## [What you have to do]
From the listing below, restate word for word the lines from the line containing "This screenshot has width=839, height=504." down through the line containing "Tap the microphone". Exclude pictures.

## [Supplied data]
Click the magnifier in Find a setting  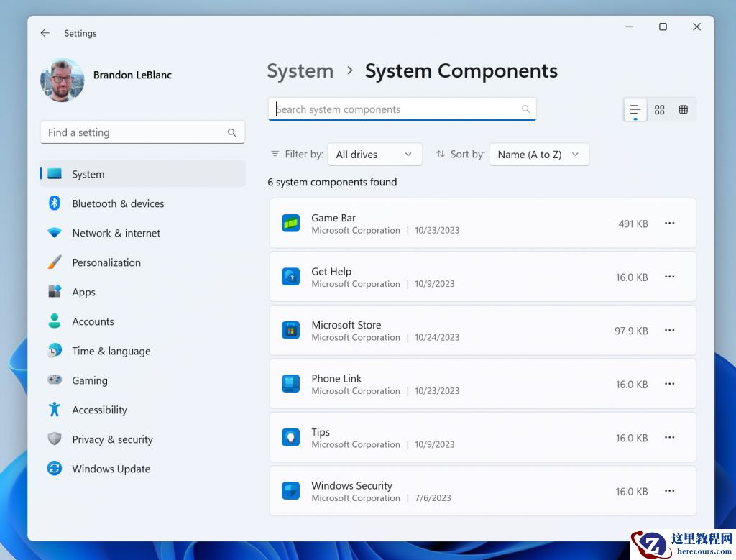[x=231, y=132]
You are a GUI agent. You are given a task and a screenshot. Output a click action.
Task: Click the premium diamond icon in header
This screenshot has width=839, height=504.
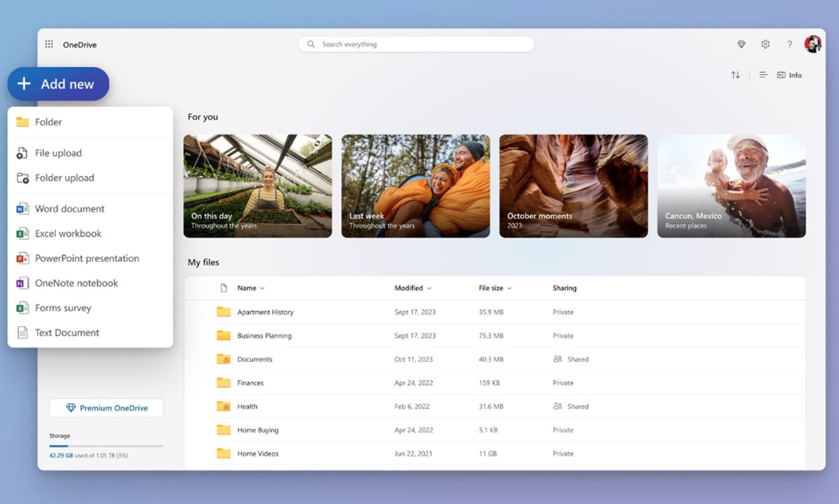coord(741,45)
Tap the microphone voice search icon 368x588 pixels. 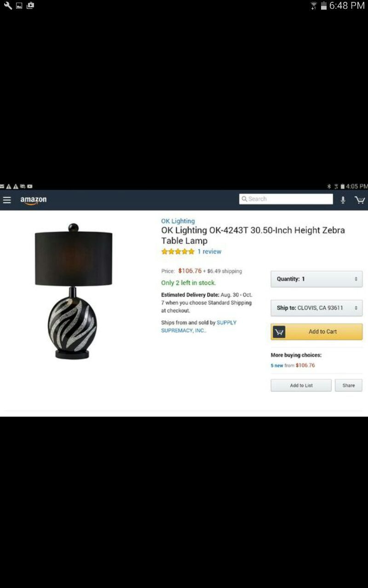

---

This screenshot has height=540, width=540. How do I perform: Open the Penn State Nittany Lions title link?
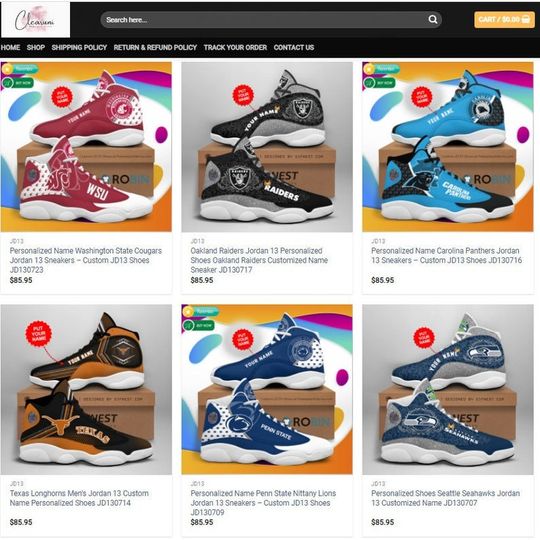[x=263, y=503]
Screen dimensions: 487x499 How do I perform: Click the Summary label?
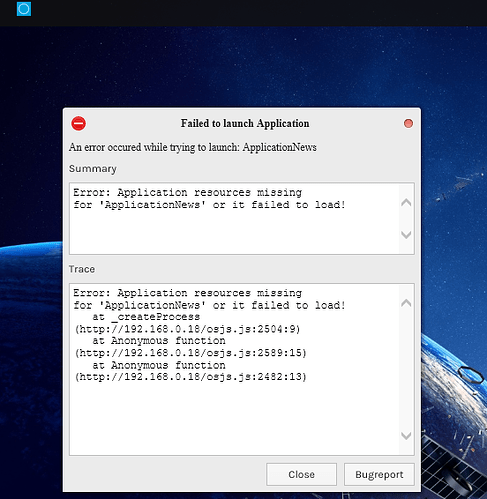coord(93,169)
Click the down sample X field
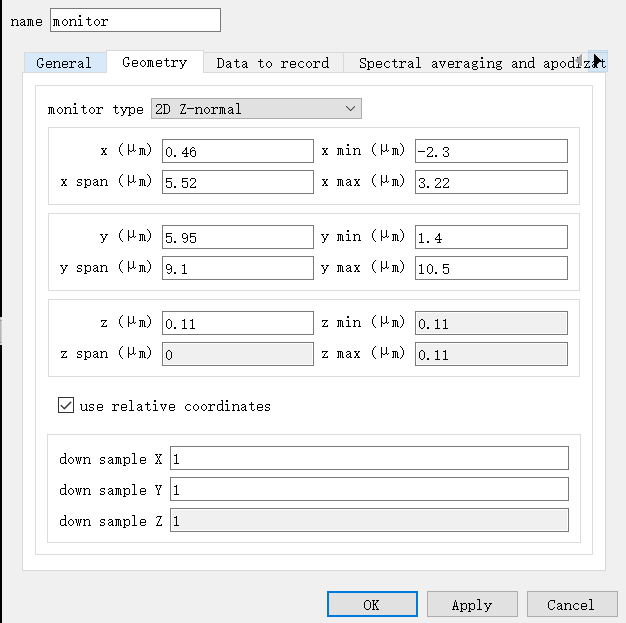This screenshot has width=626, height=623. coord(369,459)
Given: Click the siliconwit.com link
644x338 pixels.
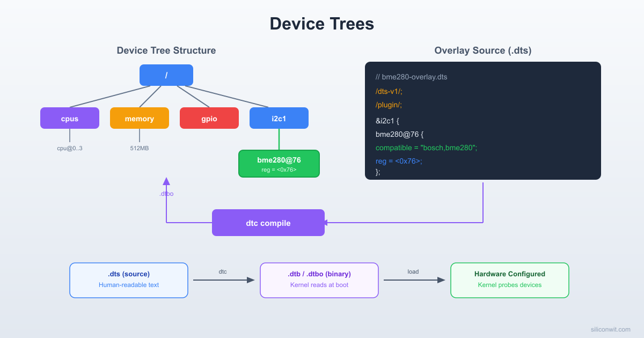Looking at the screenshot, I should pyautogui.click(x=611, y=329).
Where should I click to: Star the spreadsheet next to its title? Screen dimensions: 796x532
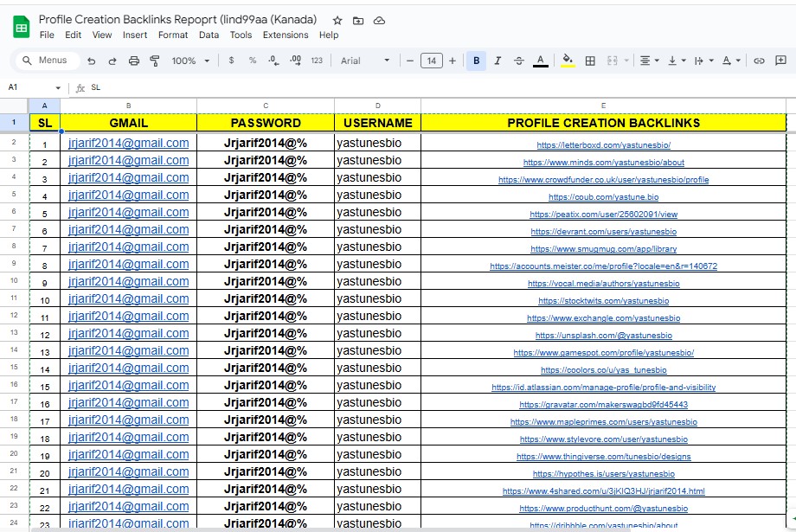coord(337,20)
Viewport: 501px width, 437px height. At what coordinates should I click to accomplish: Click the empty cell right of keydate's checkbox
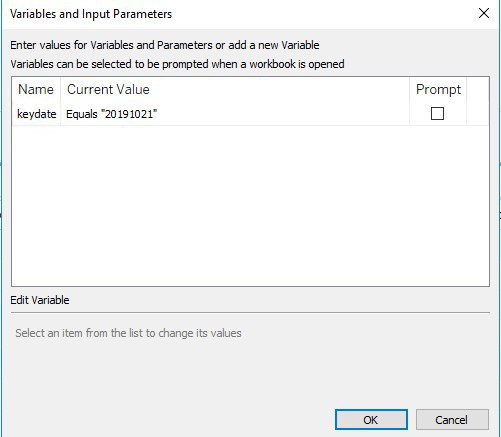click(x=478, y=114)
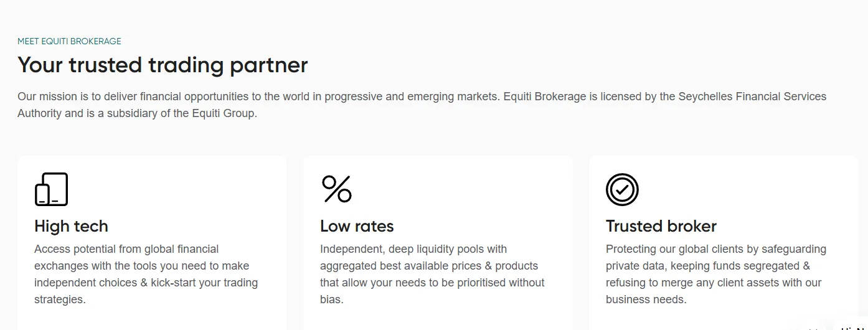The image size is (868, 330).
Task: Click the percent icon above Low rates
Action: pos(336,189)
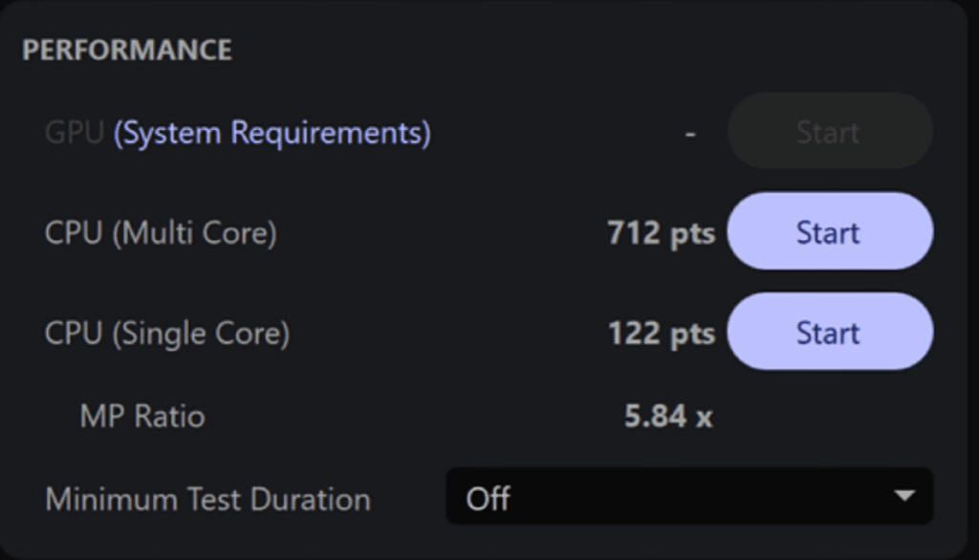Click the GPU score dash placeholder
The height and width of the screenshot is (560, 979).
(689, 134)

## [Output for this task]
This screenshot has width=839, height=504.
coord(741,45)
Tap the microphone voice search icon 368x588 pixels. 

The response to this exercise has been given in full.